**TASK STATEMENT:**
Using the records below, transcribe word for word the stretch from the line that contains "920x1071 pixels." through the line that contains "Given: Click Find", both end lines included, and nothing else.

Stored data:
- Opening Delimiter -

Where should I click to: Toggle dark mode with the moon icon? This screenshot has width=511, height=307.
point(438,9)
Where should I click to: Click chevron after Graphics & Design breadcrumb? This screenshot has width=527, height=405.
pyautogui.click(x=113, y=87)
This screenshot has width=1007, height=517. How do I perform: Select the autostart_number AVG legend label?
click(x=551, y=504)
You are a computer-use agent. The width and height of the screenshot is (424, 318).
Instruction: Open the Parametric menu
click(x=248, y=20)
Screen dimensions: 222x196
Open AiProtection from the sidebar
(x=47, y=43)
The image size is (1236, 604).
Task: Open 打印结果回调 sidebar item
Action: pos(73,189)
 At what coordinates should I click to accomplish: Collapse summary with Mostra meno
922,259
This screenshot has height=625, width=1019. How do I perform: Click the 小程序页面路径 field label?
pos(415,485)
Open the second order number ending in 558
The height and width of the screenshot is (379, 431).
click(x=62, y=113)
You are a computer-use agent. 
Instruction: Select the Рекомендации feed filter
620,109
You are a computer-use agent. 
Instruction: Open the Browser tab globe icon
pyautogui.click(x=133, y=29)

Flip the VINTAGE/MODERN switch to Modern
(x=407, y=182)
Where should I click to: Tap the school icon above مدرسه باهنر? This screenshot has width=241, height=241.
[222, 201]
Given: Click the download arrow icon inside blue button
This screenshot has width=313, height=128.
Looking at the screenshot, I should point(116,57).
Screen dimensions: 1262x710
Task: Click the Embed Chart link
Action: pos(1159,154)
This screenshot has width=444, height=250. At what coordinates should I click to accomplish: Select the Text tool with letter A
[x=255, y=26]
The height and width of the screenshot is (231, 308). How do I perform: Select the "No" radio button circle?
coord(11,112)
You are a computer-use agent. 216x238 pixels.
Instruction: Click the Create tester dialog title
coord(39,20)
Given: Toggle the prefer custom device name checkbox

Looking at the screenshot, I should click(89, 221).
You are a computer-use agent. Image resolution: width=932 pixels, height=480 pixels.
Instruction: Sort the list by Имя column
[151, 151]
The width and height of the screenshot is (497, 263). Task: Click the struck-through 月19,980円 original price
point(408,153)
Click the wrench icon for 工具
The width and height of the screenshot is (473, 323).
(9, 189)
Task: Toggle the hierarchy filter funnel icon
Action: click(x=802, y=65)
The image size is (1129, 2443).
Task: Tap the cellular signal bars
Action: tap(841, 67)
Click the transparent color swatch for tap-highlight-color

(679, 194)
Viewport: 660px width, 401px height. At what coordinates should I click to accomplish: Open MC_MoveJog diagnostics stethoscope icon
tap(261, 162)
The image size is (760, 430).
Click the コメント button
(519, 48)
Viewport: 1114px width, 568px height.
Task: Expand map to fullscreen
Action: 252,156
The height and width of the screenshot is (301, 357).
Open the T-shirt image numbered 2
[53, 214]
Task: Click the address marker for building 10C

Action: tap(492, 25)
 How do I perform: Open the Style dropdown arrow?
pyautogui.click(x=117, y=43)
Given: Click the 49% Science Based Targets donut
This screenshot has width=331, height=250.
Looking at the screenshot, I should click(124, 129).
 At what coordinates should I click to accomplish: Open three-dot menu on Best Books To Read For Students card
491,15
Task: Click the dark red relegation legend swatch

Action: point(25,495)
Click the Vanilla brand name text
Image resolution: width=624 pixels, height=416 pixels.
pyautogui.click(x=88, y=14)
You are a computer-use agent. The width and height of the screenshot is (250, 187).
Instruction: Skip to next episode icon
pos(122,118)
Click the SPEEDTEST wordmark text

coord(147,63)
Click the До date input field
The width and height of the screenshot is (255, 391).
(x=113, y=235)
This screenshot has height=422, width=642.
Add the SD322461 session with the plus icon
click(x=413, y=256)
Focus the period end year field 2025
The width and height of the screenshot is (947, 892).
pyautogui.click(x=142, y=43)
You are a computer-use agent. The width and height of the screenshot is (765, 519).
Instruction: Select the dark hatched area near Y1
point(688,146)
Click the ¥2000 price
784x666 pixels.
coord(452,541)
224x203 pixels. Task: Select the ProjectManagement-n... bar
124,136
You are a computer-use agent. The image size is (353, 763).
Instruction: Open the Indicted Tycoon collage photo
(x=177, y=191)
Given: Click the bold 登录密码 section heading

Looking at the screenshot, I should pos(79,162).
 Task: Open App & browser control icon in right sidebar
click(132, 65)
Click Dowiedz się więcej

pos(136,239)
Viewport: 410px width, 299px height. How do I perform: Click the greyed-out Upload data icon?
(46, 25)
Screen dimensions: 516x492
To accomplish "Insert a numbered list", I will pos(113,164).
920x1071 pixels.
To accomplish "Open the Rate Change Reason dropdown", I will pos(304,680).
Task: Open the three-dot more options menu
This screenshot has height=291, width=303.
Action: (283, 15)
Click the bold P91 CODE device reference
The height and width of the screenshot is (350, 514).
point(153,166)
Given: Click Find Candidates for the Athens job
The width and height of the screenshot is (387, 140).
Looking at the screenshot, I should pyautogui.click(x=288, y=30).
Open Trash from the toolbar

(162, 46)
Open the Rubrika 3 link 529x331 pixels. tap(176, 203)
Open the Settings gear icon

- Closing Delimiter -

**SOLUTION TO THE PROBLEM:**
920x1071 pixels.
To accomplish "Open the Rate Change Reason dropdown", I will pos(304,680).
Task: Open the three-dot more options menu
This screenshot has height=291, width=303.
Action: (283, 15)
Click the bold P91 CODE device reference
The height and width of the screenshot is (350, 514).
point(153,166)
Given: Click Find Candidates for the Athens job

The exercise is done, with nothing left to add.